We’re now beginning to realize that both the pandemic and climate change are affecting our food supply, food choices, food pricing, and food availability. Coming soon to a grocery store near you, as long as you have money and are not particular about what you eat, designer food grown in labs! Designer food is quickly gaining attention as the answer to our current and future daily bread needs. (The Economist: “Eating our way to a more sustainable future”, Oct. 27, 2021) Multi-national corporations and pharmaceutical companies are leading this charge. The food will be expensive and designer perfect and is seen as the solution to food security in a climate-changed post-Covid world.
I watch my few dollars and cents and I AM particular about what I eat so I don’t expect to be fine with the new designer edibles. I don’t have expensive taste in food but I am partial to the mouth-watering flavour of my fresh garden-grown russet potato in comparison to a corporate farmed, chemicalized spud that has been in storage a year or two before it reaches my dinner plate. And I’m even less fine with the thought of designer potatoes grown in a lab!
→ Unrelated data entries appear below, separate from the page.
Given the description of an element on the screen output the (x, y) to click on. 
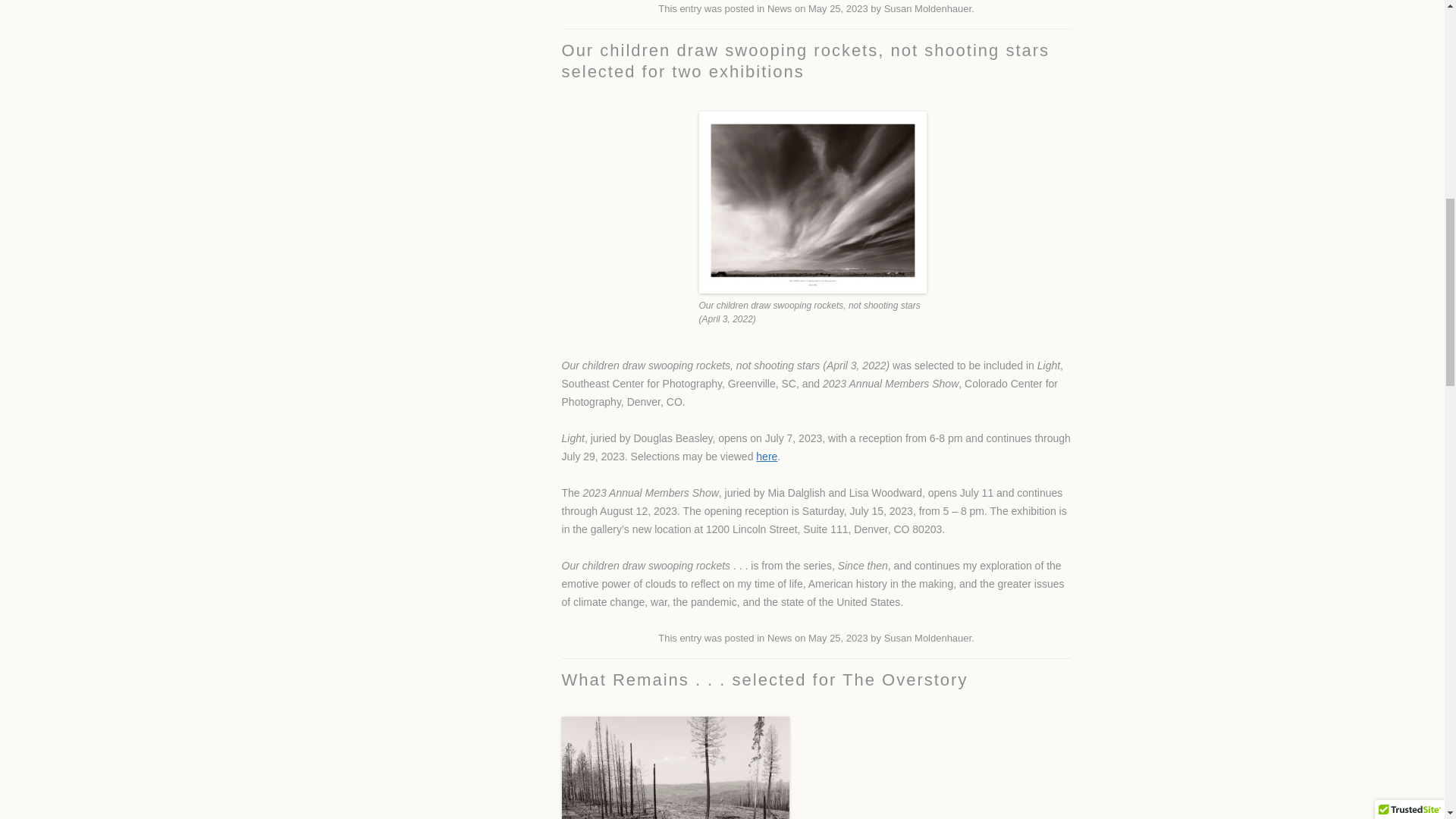
What Remains . . . selected for The Overstory (765, 679)
8:56 am (837, 8)
News (779, 8)
here (766, 456)
May 25, 2023 (837, 8)
Susan Moldenhauer (927, 8)
News (779, 637)
View all posts by Susan Moldenhauer (927, 637)
Susan Moldenhauer (927, 637)
May 25, 2023 (837, 637)
8:23 am (837, 637)
View all posts by Susan Moldenhauer (927, 8)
Real food is medicine – nourishing, soothing, comforting, healing.
Real food is social – engaging, communal, civil, festive.
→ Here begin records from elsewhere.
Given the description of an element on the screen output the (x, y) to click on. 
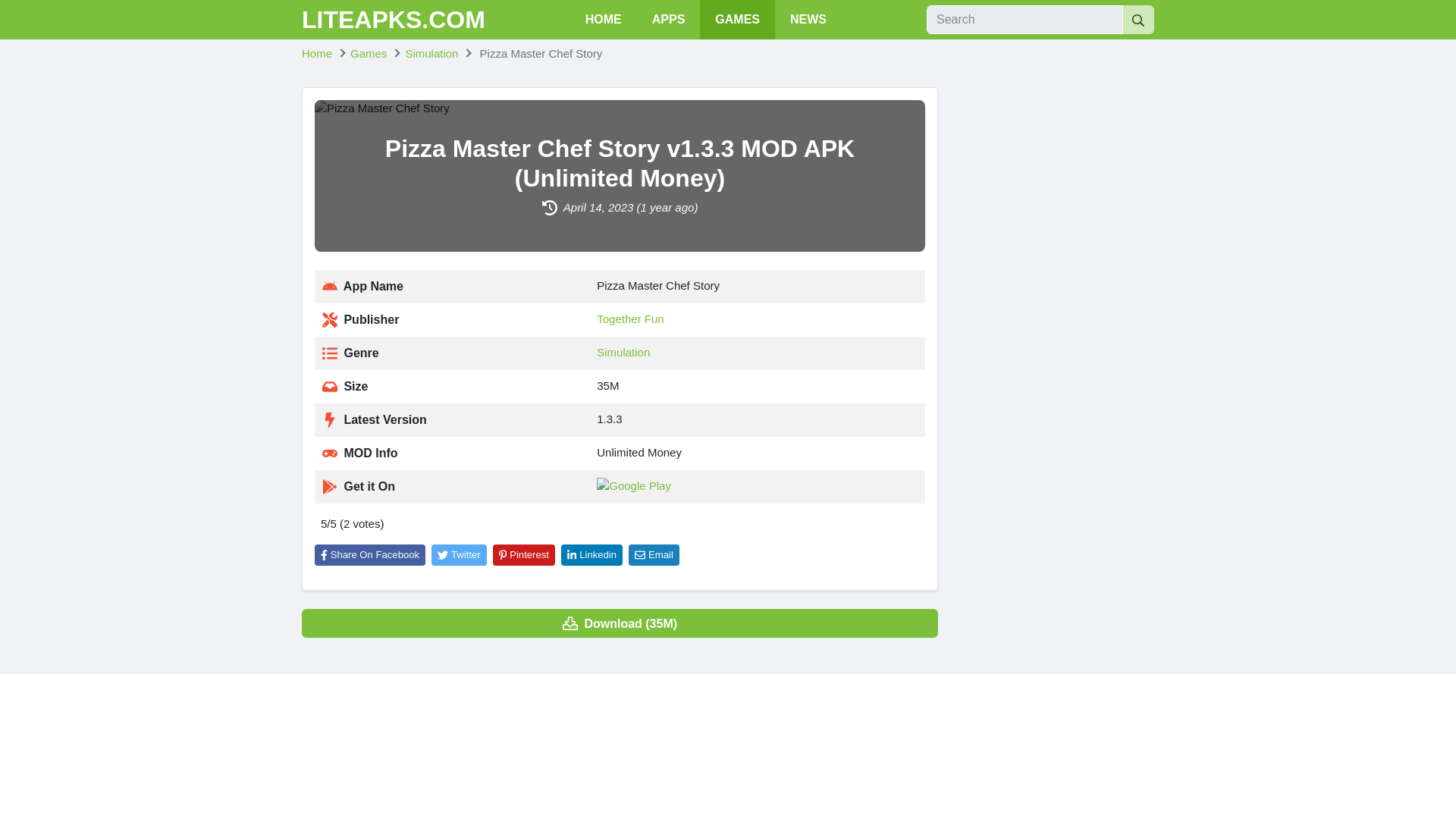
GAMES (737, 19)
APPS (668, 19)
Linkedin (591, 554)
Twitter (458, 554)
Simulation (431, 52)
Games (368, 52)
Pinterest (523, 554)
Home (316, 52)
LITEAPKS.COM (392, 19)
NEWS (807, 19)
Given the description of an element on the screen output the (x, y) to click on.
Real food builds local economies – supports families, collectives, communities, countries.
Real food is eucharistic – creative, transformative, sacramental, sacrificial.
Real food is ecological – stores carbon, reduces greenhouse gases, limits emissions, enriches soil.
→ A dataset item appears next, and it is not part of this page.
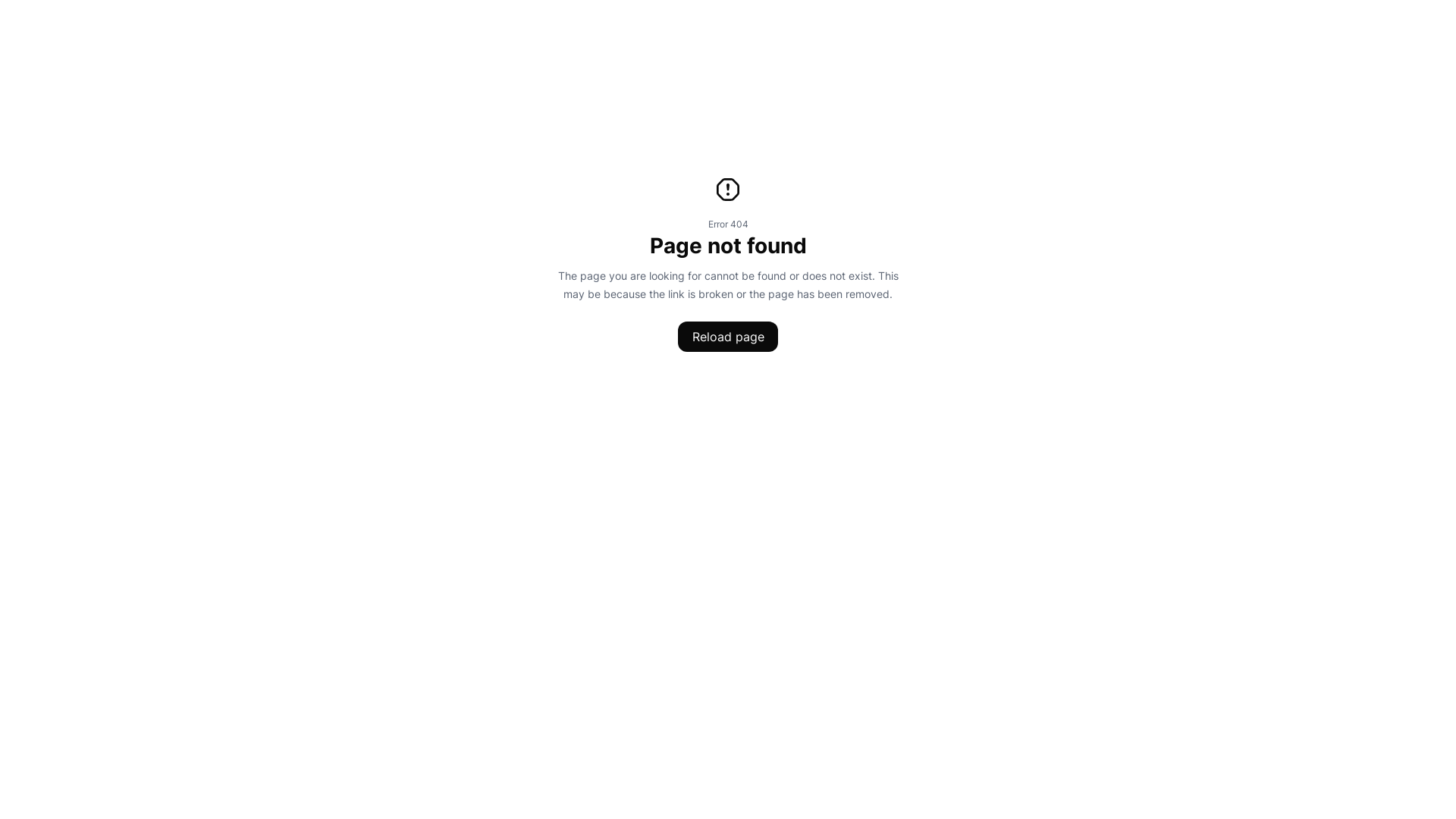
Reload page Element type: text (727, 336)
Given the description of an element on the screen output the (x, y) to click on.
Real food is counter-cultural – a simple act of resistance against corporate domination and a profound gesture of “choosing life so that you and your descendants might live” (Deut 30:19).
And now for a neat story about real food. Cape Breton University has just hired Dr. Alana Pindar as the newly appointed Weston Family Visiting Professor in Ecosystem Health and Food Security. She will be researching local ecosystem health impacts but, more interestingly in my opinion, she will oversee the re-creation of Mabel Bell’s historic gardens at the Alexander Graham Bell Museum in Baddeck, Cape Breton.
Mabel Bell, wife of inventor Alexander Graham Bell, was a prolific gardener. She loved to grow her own food at their home in Beinn Breagh (Gaelic for beautiful mountain), Baddeck, and teach local people how to use pollinators to enrich their fruit and vegetable gardens. She had a beautiful apple orchard and grew many varieties of tomatoes, cucumbers and squashes. Pindar has access to Mabel’s original diaries with journal entries containing loads of information about everything she grew. The re-created garden in Baddeck will be a teaching site for local people to educate them about how to grow their own food and how important self-sufficiency and resiliency are particularly as we face climate change conditions and post-covid inflationary food prices. Click here to hear the interview with Dr. Pindar.
So hopefully the lovely spud on your next dinner plate (mashed, baked, roasted or fries) is not grown in a lab but is a real, nutritious, home garden variety. If it is, it will change your life and the life of our planet!